─── RECORDS SHOWN

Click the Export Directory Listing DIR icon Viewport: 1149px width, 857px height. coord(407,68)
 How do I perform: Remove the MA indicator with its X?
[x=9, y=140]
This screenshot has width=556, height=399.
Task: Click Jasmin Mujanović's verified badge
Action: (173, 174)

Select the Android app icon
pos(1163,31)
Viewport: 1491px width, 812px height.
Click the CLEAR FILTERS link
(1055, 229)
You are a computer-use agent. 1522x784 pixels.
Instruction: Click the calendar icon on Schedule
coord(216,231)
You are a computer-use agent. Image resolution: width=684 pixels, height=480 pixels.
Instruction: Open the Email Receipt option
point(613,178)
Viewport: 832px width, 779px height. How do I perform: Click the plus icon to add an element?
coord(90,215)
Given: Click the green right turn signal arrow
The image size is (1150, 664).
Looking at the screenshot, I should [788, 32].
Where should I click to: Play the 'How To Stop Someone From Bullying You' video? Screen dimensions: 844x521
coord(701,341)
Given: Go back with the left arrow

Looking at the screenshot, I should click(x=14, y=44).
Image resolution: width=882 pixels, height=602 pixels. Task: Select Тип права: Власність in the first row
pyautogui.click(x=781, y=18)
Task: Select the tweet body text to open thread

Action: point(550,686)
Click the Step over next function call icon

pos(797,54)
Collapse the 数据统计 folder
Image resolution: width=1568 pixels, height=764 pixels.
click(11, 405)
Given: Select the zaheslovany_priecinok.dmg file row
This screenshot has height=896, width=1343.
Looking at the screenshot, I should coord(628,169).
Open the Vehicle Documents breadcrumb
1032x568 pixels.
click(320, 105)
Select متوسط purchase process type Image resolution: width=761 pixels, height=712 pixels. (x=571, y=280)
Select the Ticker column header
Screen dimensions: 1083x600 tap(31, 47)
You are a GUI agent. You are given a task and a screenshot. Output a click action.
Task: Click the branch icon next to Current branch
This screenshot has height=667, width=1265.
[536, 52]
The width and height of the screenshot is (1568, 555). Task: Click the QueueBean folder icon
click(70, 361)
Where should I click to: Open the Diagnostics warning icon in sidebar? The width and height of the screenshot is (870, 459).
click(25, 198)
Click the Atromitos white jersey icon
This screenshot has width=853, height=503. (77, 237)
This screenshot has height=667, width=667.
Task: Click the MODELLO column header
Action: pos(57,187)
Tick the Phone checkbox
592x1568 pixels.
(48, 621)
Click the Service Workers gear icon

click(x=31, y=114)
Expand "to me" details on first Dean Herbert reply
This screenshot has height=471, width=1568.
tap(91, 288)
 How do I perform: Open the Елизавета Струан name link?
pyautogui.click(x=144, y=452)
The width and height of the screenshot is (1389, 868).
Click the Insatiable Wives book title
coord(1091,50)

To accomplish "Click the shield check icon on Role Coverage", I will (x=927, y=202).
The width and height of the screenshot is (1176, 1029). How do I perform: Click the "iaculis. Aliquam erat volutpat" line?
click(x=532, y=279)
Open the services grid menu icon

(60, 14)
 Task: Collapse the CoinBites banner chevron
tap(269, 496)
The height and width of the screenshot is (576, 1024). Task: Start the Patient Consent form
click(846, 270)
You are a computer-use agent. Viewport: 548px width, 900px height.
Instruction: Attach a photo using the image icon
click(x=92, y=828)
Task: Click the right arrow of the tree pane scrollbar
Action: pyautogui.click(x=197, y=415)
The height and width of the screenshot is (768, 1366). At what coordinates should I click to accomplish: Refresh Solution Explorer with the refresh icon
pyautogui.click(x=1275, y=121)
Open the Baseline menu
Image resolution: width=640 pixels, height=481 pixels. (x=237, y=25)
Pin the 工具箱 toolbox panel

──────

REQUIRED ACTION →
Please count the lines in the records that hold the string "agent", and give the number alone.

RESULT OF THE TASK →
4